Bitcoin has had a great run this year so far and it is expected to further continue in the coming months due to various influencing factors. Faced with similar circumstances, the cryptocurrency’s physical counterpart — Gold is expected to showcase similar tendencies as well.
According to the Italian Bank — Intesa Sanpaolo, the price per troy ounce of gold is expected to climb from last week’s price of $1280.13, driven by current geopolitical tensions including the recent US airstrikes in Syria, Afghanistan, US policies on various things, escalating threats in relation to North Korea, Brexit, upcoming French elections and more.
Analysts suggest that gold’s price rise will be followed by a dip in the price sometime during mid-2017, only to rise again by the year end. One of the analysts from the bank, Daniela Corsini was quoted by a leading financial publication saying,
“Markets will surely remain nervous about this uncertainty and if economic data in the US remains strong, then gold will regain its role as an inflation hedge.”
The trend is not just limited to gold, but applicable to most of the precious metals.
The head of the commodity strategy at Saxo Bank, Ole Hansen was quoted by one of the news outlets saying,
“Short-term risk is skewed to the downside, but underlying support is there with the focus on political uncertainties. We see the yen continuing to strengthen, and a strong yen and strong gold have gone hand-in-hand since November… Also, expectations about the dollar are up for revision, the strong dollar story is fading. [US President Donald] Trump is talking it down, and we’re seeing weakness creep into US data, changing the perception of how much rates have to rise.”

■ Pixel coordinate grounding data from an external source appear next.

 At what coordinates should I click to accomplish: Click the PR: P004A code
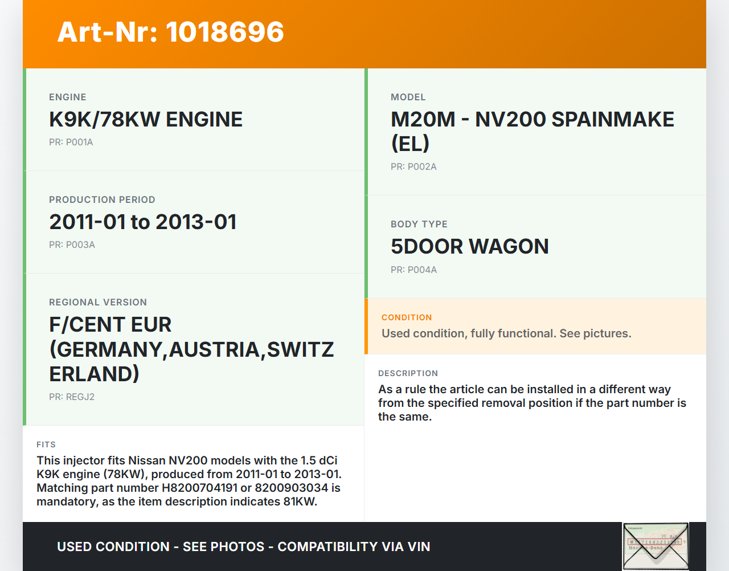tap(413, 270)
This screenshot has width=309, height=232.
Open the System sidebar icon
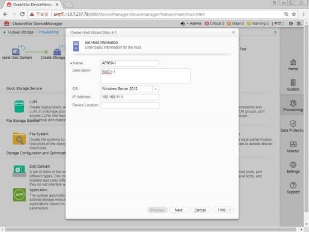[293, 83]
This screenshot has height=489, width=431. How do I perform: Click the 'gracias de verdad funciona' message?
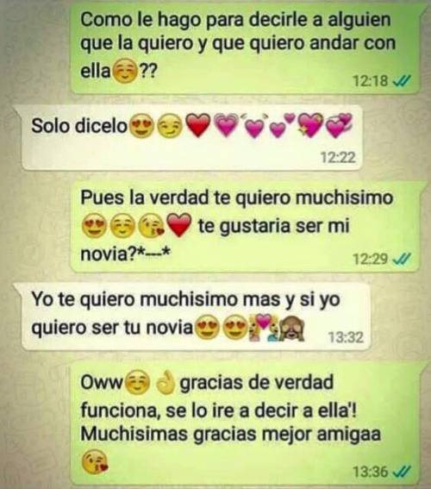click(x=247, y=424)
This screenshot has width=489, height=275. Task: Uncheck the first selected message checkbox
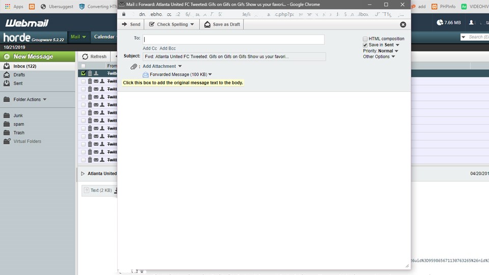(x=84, y=73)
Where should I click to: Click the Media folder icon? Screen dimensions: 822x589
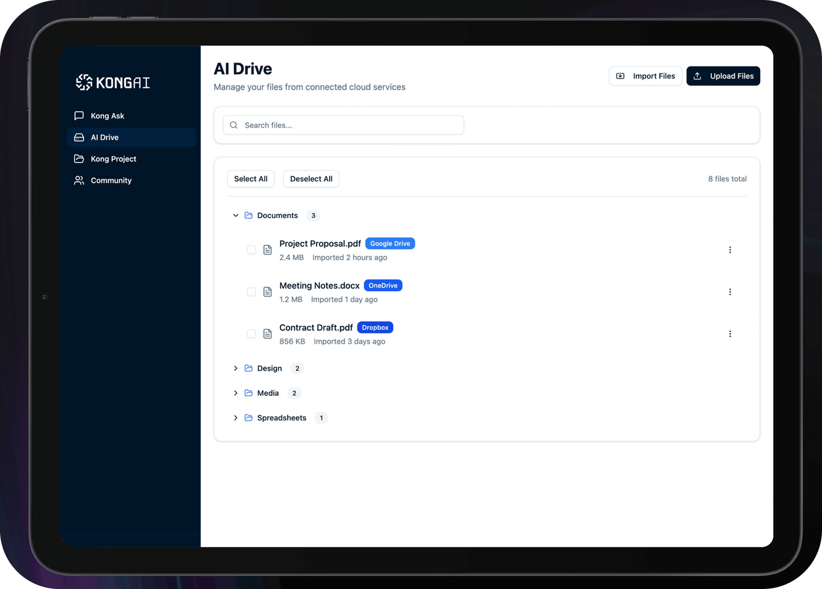[x=249, y=393]
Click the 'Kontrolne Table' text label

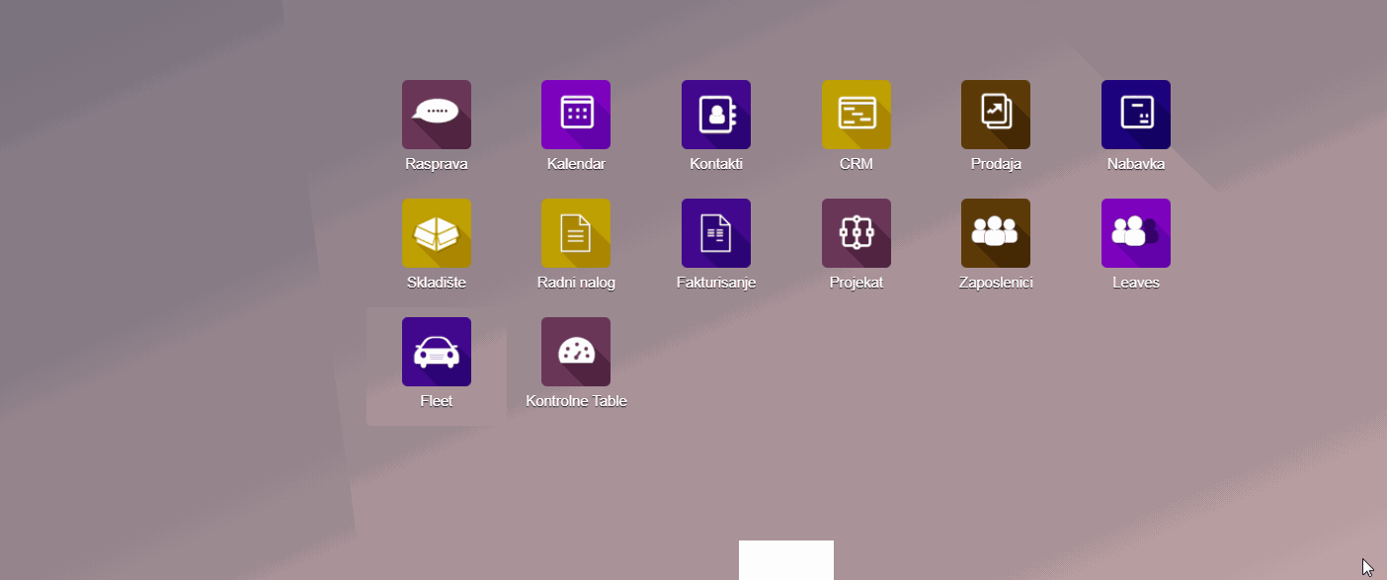[x=576, y=401]
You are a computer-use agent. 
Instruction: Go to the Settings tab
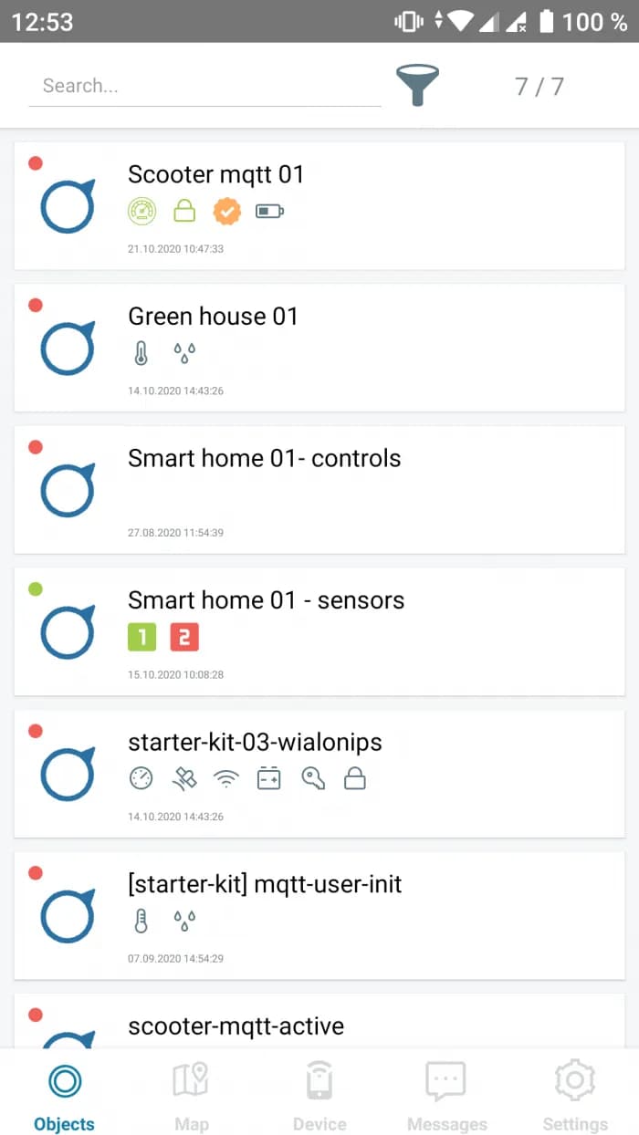(575, 1094)
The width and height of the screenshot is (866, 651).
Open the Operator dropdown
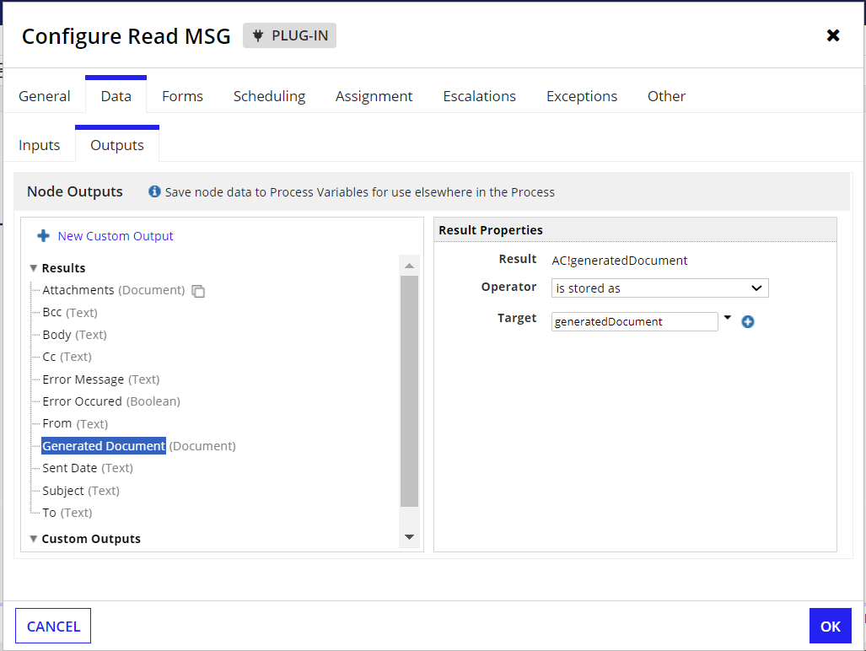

Bitcoin is hailed as one of the very few assets which doesn’t have a direct correlation with conventional financial assets. In many instances, the digital currency’s performance has been completely opposite to that of the markets. The very feature of Bitcoin has gained it the recognition of being a safe haven asset, drawing the attention of many investors.
It has now become a common practice for many investors to diversify their portfolio by distributing it between conventional assets and Bitcoin. The increasing usage of Bitcoin has led to an increased demand, which is only going to increase further, in turn driving the price much higher.